— Problem to solve —
Among the lines below, tally those that hold "Viewport". Return the number and nothing more.

— Records from a data source —
-*-*-

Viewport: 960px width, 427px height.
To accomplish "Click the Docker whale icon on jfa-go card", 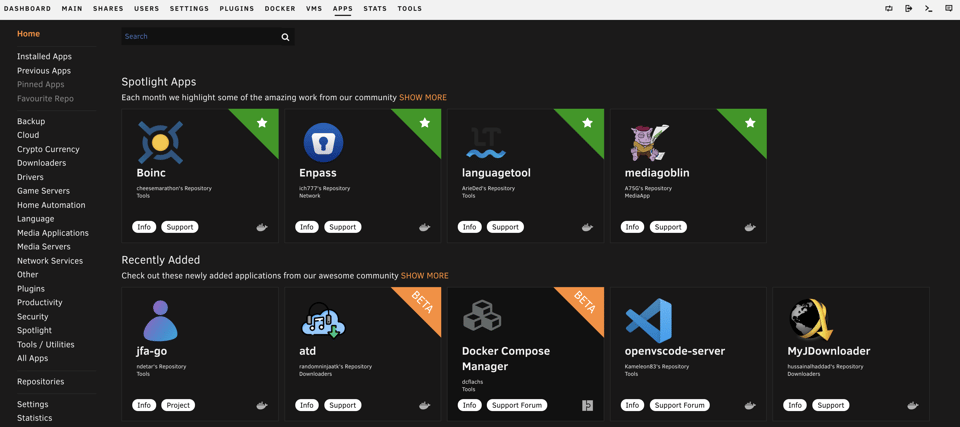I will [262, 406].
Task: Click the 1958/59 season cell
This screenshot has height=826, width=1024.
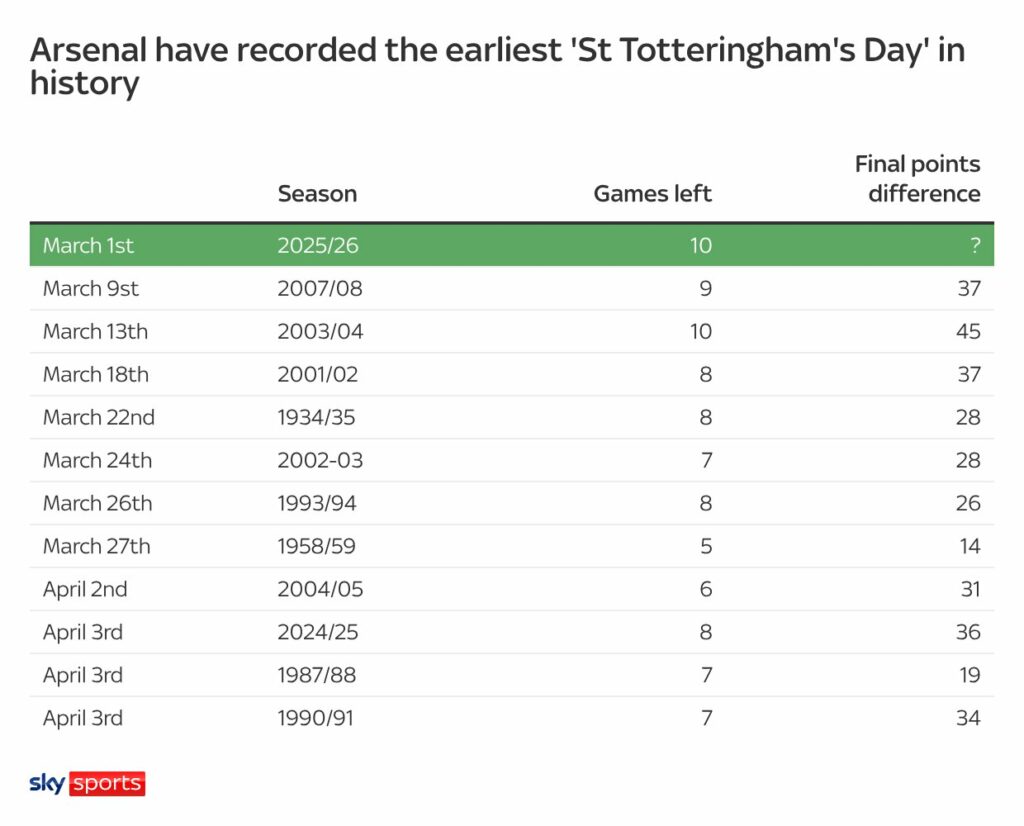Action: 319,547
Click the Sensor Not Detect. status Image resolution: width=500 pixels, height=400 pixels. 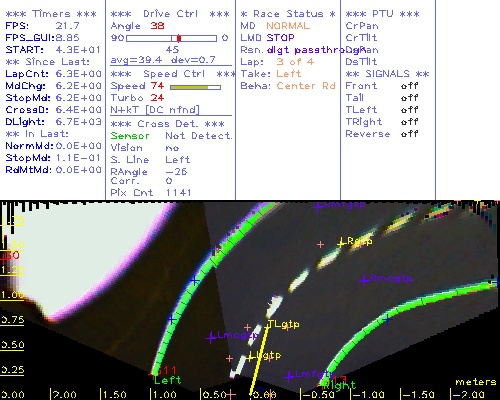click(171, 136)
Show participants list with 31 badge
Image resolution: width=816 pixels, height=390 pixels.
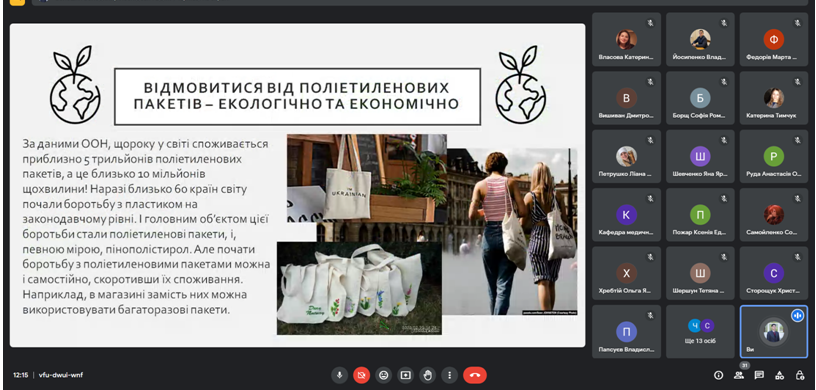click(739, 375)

-*-*-

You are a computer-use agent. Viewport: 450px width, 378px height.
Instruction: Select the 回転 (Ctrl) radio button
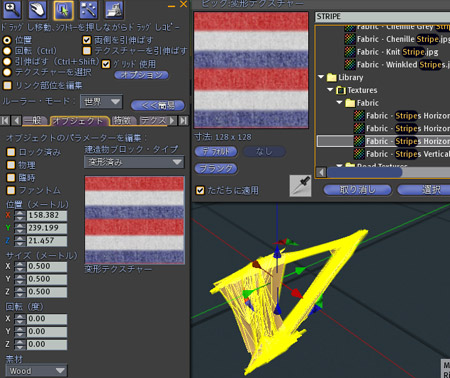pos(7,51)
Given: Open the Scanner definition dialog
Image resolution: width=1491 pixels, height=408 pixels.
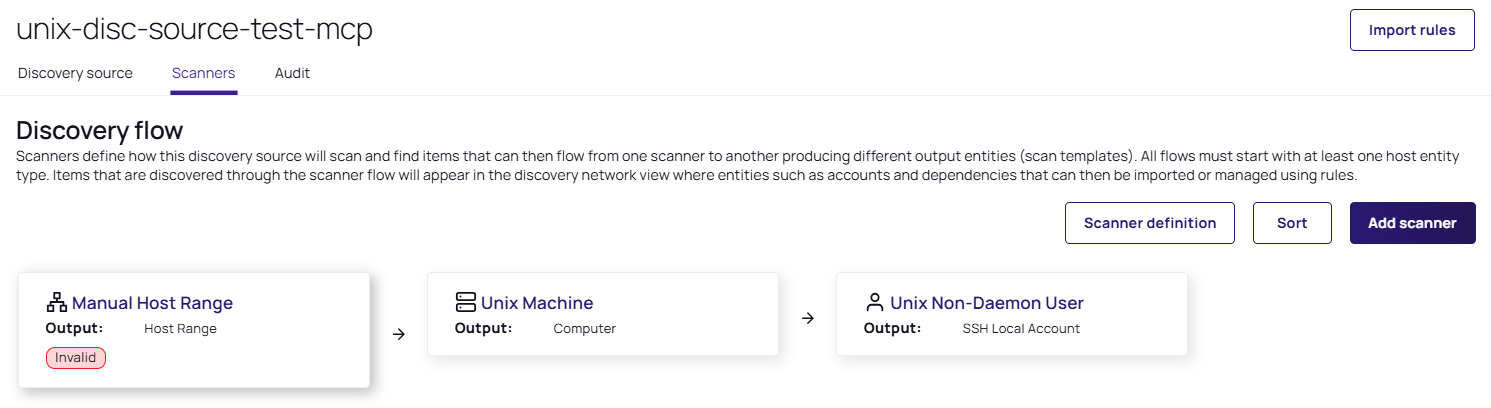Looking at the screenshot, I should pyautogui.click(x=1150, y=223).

-*-*-

— Response —
2